### [EXERCISE DETAILS]
Would you retype, word for word, only the lines from the one holding "Screen dimensions: 681x505" through the final line of the entries below, without the pictures?

### [EXTRACTED INFORMATION]
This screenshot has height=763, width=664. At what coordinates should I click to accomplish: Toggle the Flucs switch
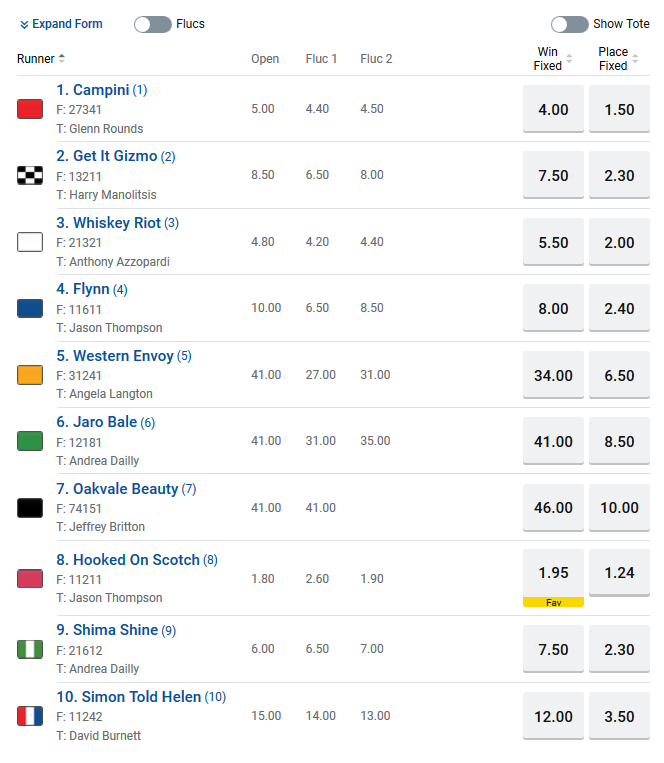[153, 24]
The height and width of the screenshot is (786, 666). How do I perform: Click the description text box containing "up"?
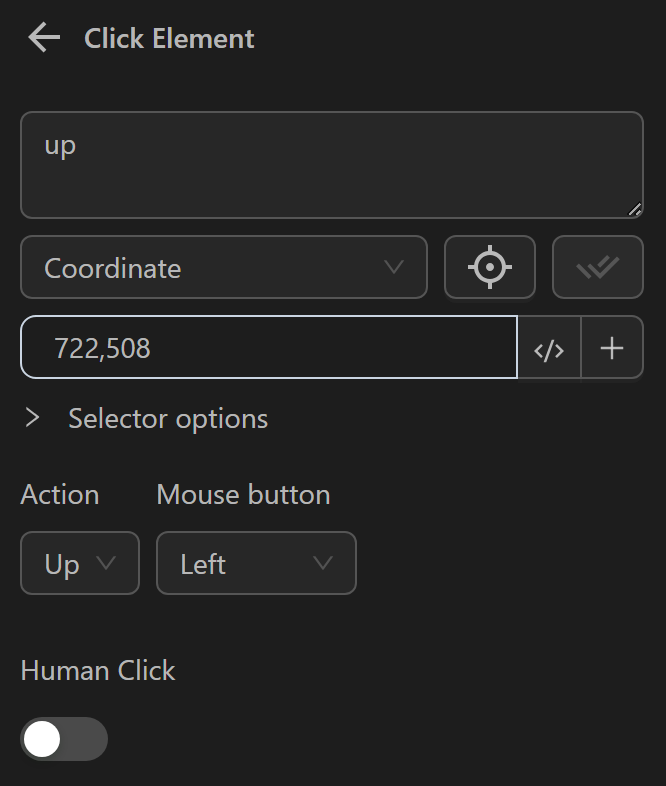(x=331, y=165)
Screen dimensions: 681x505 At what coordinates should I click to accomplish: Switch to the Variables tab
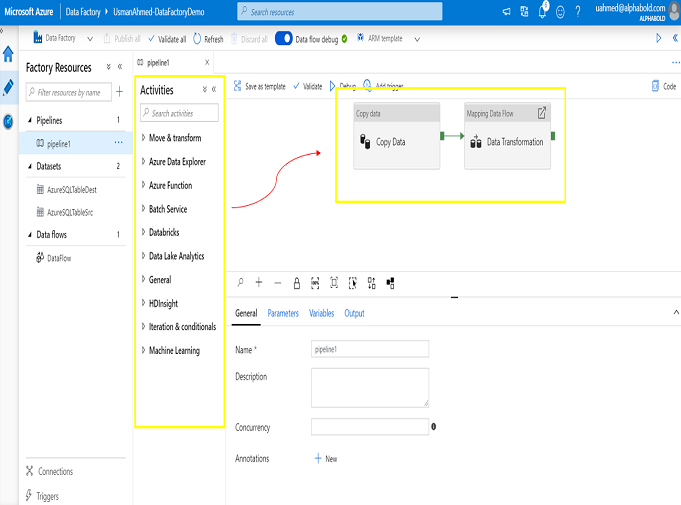(321, 313)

### [RESPONSE BELOW]
Screen dimensions: 681x505 At what coordinates should I click to accomplish: Switch to the Variables tab
(321, 313)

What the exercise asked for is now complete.